イベントドレスに翼が来ましたね。これは絶対取らなきゃ(使命感)

次回更新予定は桃の節句。
pixiv版はこっちよ→http://www.pixiv.net/novel/show.php?id=7876864

 部活を終えた後、僕は菜々美と連れ立ってコンサートホールに向かった。東奏器楽部の定期演奏会にも使っている会場だ。

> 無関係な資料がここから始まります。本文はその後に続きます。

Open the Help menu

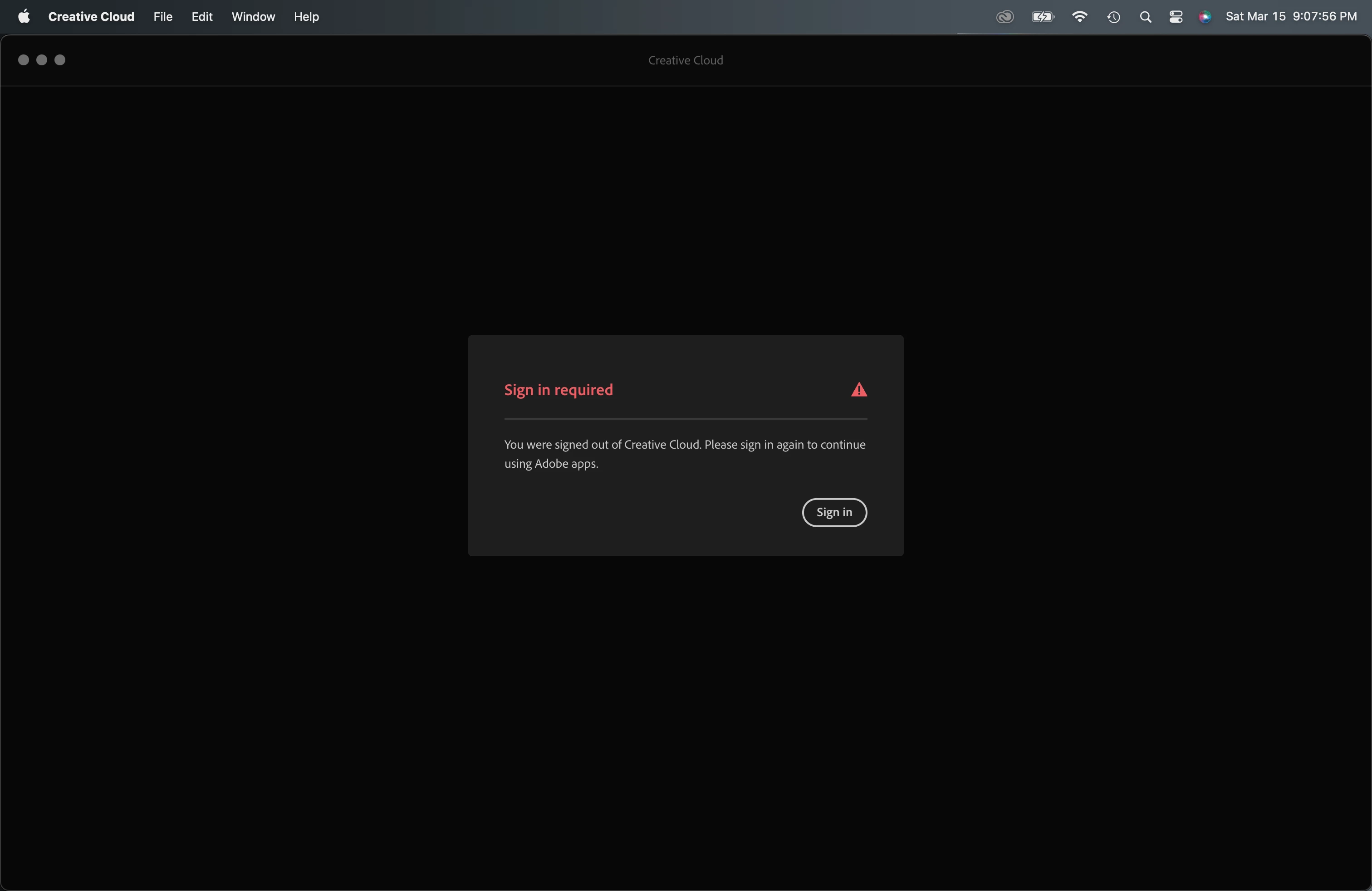point(306,17)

今夜は社会人のアマチュア楽団のコンサートがある。
 途中、菜々美は熱を帯びた口調で、コンサートの楽団について教えてくれた。
「指揮者の方が先生の知り合いなんですけど、プロの楽団を率いていたこともあるっていうスゴイ人なんですよ! 今は一般の人たちの指導をしているそうです。もっとたくさんの人に音楽の楽しさを伝えたいから、って」
 それは立派な人だな――感心しながら聞いていると、菜々美はさらに続けて演奏曲の見所を次々と、熱っぽく語り始めた。
 音楽のことを語っている菜々美の姿は、本当に楽しそうだ。菜々美のはつらつとした笑顔に、僕の胸の中が解きほぐされているような感じがする。菜々美の活力が流れ込んできて、僕まで気分が高揚してくる。

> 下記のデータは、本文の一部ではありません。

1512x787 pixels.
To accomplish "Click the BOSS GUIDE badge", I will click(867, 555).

「楽しそうな菜々美を見れただけでも、来てよかったよ」
「チューナー君、本番はまだまだこれからですよ!? でも、こうやってチューナー君と音楽の話ができるのは、とっても楽しいです!」
「音楽は恋人?」
 すると菜々美の口調の歯切れが途端に悪くなった。
「それもそうですけど……チューナー君と話せるから嬉しい、っていうか……」
「……」
 僕の中で何かがクラッと揺れた。僕を見上げながらはにかむ菜々美。このまま放っておくと、本当に菜々美に傾いてしまいそうだ。僕は調子に乗りそうになる自分を必死に押さえつけたのだった。

 アマチュアの楽団という話だったが、その演奏はなかなかのもので、僕も菜々美も完全に聴き入ってしまっていた。指揮者は白いあごひげを蓄えた好々爺だったが、一たび演奏が始まると、鋭利な眼光で絶えず奏者すべての音を把握し、管理し、自在に操っていた。一糸乱れぬハーモニーが聴く者を絶えず圧倒していた。

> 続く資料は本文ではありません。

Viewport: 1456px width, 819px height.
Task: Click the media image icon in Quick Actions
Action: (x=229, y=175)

 コンサート会場を後にしてからも、僕と菜々美は興奮冷めやらぬ状態だった。
「すごかったですねー! ビシッ、バシッと痺れるみたいな演奏!」
「本当にね! 途中から呼吸が止まってた気がするよ」
「分かります、分かります!」
 会場前でそんな具合に盛り上がっていると、「ぐう~」という音が響いた。
「あ……」
 菜々美が照れ笑いを浮かべる。時計を見ると、すでに夜の9時を回っている。気付けば、空はすっかり暗くなっている。
「さすがにお腹が減ったねえ。折角だし、どこか食べにいこっか」
 最近は翼の手料理ばかりだし、たまには外食がしたかった。菜々美も嬉々として頷く。
「いいですね! 何にしましょう?」
「菜々美の好きなものでいいよ」
「私の好きなものだと、お肉になっちゃいますよ?」
「肉、か……」
 そういえばこの辺に安くて美味い焼肉屋がある。確か、財布にそこのサービス券が――あったあった。
「うん、焼肉行こう。菜々美のおかげでいいコンサートが聴けたし、今日は僕が奢るよ」
 流石に予想外の申し出だったようで、菜々美は目を丸くした。
「ええっ、それはさすがに悪いですよ!」
「大丈夫。安くて美味しいお店知ってるから。菜々美ももう腹ペコでしょ?」
「それはそうですけど……」
――ぐ~。
 再び菜々美のお腹が鳴る。
「お肉60分食べ放題。なんと学生ならお値段2480円。今ならこのクーポンでドリンクバーもついてくる」
「た、食べ放題……?」
 菜々美の口端にじわりと溜まる液体が――。
「菜々美、よだれよだれ」
「ハッ!?」
 菜々美は袖で口を拭うと、観念したようにはにかんだ。
「分かりました。チューナー君のお言葉に甘えますね」
「それでよし」
 焼肉屋には十分ほどの待ち時間で入ることができた。店内を漂う肉の香りが、空きっ腹にダイレクトに刺さる。待っている間、菜々美は「そろそろですよね? もうすぐ入れますよね?」と、そわそわしっ放しだった。
 好青年そうな若い店員が案内に出てきた。
「二名様ですね?」
「はい」
「こちらのお席にどうぞ」
 菜々美が小声で話しかけてくる。
「男女二人で焼肉って、変な目で見られたりしませんよね?」
「そんなことはないよ。ほら、あの辺とかカップルで入ってるじゃない」
「あっ、本当ですね! ……私たちもカップルに見えてるんでしょうか?」
「こんな夜遅くに制服着たまま二人で焼肉に来るくらいだし、何も知らない人が見たらそう思うかもね」
「えへへ、チューナー君とカップル……照れちゃいますね」
 食べ放題が始まると、よほど腹が減っていたのか、菜々美は目をぎらつかせて肉を貪り出した。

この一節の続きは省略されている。